Verificou-se, ainda, a intensificação do monitoramento do Ministro Alexandre de Moraes após o encontro no Palácio do Planalto. Em 7.12.2022, MAURO CÉSAR BARBOSA CID e MARCELO CÂMARA trocaram mensagens, via aplicativo WhatsApp, sobre o paradeiro do Ministro, confirmando que o grupo perpetuava o uso desviado das ferramentas estatais de Inteligência - a denominada "ABIN paralela".
Paulo Sérgio Nogueira
Paulo Sérgio Nogueira foi ministro da Defesa do governo Bolsonaro. De acordo com as investigações, ele atuou para pressionar os comandantes das Forças Armadas a aderir ao plano golpista de manter Bolsonaro no poder e impedir a posse de Lula. A PF concluiu que a trama não vingou porque os chefes do Exército e da Aeronáutica se recusaram a aderir à proposta.
O general Paulo Sergio Nogueira de Oliveira ficou encarregado de apresentar a nova versão do decreto golpista aos chefes militares. O tenente-brigadeiro Baptista Junior, comandante da Aeronáutica, confirmou ter sido convocado pelo general Paulo Sergio Nogueira de Oliveira para uma reunião no Ministério da Defesa na manhã do dia 14.12.2022, com os comandantes das demais forças militares. O depoente ratificou as informações prestadas por Mauro Cid e confirmou que o então ministro da Defesa apresentou aos comandantes a minuta de um decreto presidencial.
O tenente-brigadeiro [..] relatou ter perguntado ao ministro da Defesa se o decreto previa "a não assunção do cargo pelo novo presidente eleito", momento em que este permaneceu em silêncio, evidenciando que havia uma ordem impedindo a posse do novo governo.
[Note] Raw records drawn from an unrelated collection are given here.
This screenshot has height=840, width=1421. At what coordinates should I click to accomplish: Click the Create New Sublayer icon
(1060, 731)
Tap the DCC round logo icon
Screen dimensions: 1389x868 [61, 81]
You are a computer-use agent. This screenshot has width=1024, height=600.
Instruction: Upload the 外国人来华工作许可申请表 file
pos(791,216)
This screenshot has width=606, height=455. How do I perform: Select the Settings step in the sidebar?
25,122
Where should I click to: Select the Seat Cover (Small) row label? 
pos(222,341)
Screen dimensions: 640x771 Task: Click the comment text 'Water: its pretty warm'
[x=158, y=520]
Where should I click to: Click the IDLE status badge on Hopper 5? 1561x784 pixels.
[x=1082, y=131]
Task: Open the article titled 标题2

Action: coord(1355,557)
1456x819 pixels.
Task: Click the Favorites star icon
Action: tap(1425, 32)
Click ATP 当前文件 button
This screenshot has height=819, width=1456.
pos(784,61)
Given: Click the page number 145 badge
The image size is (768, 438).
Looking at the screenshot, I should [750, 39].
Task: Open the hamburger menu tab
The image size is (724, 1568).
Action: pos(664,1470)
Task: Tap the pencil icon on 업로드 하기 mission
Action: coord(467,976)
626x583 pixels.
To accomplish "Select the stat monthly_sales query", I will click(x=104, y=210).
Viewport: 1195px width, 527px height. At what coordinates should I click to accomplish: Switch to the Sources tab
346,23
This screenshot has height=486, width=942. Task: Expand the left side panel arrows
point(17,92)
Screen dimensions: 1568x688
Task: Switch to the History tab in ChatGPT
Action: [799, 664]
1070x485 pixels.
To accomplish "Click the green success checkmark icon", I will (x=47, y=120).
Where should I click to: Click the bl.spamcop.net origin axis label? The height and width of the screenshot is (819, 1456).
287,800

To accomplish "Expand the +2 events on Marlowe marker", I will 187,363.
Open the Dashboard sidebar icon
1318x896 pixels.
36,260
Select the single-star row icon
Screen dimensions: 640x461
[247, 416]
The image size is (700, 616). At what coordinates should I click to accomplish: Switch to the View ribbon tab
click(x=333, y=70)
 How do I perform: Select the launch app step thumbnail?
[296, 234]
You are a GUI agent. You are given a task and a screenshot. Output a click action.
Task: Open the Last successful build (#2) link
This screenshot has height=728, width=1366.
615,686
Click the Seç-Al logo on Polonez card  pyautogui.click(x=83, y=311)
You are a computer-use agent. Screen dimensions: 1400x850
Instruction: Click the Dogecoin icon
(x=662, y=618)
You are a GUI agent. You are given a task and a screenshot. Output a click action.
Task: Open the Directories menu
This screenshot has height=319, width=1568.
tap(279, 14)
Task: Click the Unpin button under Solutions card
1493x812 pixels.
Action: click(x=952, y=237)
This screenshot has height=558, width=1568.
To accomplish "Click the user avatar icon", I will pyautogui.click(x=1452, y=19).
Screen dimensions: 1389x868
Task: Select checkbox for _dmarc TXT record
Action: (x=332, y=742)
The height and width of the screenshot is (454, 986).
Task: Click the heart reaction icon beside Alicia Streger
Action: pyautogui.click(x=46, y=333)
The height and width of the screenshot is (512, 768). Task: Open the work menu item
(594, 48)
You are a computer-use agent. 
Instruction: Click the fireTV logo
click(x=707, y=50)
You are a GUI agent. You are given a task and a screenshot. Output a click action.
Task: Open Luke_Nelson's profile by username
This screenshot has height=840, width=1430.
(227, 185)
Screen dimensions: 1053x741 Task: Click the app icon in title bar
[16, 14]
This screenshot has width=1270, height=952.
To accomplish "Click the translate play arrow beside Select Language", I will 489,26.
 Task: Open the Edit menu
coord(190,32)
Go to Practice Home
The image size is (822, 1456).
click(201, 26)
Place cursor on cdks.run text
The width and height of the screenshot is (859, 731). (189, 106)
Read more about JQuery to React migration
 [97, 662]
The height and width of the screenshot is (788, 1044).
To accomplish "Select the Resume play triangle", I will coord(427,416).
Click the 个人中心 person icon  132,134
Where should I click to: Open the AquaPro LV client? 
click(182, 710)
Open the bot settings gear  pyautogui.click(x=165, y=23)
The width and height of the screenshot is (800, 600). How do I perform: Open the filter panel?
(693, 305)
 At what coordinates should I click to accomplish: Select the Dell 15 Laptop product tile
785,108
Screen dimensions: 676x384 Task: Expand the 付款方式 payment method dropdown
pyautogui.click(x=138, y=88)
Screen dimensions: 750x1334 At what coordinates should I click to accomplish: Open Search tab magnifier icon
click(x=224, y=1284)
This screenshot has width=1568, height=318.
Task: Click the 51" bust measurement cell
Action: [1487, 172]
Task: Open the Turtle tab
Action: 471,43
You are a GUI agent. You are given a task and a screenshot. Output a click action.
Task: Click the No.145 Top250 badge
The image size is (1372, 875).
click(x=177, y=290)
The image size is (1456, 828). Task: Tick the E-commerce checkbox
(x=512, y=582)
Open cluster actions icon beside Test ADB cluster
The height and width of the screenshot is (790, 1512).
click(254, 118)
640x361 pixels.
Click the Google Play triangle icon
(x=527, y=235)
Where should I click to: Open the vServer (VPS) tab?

Um Ministro da Defesa não convoca Comandantes das 3 Armas ao seu gabinete e lhes apresenta um projeto de decreto do tipo em apreço senão por um de dois motivos para concitá-los a medidas drásticas contra o Presidente da República proponente da quebra da normalidade constitucional ou para se expor favoravelmente à adesão ao golpe. A segunda hipótese foi a que se confirmou.
Walter Braga Netto
Walter Braga Netto foi ministro da Defesa e da Casa Civil e candidato a vice de Bolsonaro. A investigação o aponta como coordenador-geral do gabinete de crise pós-golpe. Além disso, ele teria aprovado e financiado o plano "Punhal Verde e Amarelo", para matar Lula, Alckmin e Moraes.
O colaborador entrou em contato com o General Braga Netto, agendando uma reunião. Essa reunião ocorreu no dia 12 de novembro de 2022, na casa do General Braga Netto, com a participação do próprio colaborador, do Coronel Oliveira e do Coronel Ferreira Lima. Na reunião se discutiu novamente a necessidade de ações que mobilizassem as massas populares e gerassem caos social, permitindo, assim, que o Presidente assinasse o estado de defesa, estado de sítio ou algo semelhante.
A expectativa era a de que a Operação criasse comoção social capaz de arrastar o Alto Comando do Exército à aventura do golpe. Em execução inicial da operação, foram levadas a cabo ações de monitoramento dos alvos de neutralização, o Ministro Alexandre de Moraes e o Presidente eleito Lula da Silva. O plano contemplava a morte dos envolvidos, itindo-se meios como explosivos, instrumentos bélicos ou envenenamento. No dia 15 de dezembro de 2022, os operadores do plano, com todos os preparativos completos, somente não ultimaram o combinado, por não haverem conseguido, na última hora, cooptar o Comandante do Exército.
O General Braga Netto entregou o dinheiro que havia sido solicitado para a realização da operação. O dinheiro foi entregue numa sacola de vinho. O General Braga Netto afirmou à época que o dinheiro havia sido obtido junto ao pessoal do agronegócio.
*Com informações de reportagem publicada em 27/3/2025.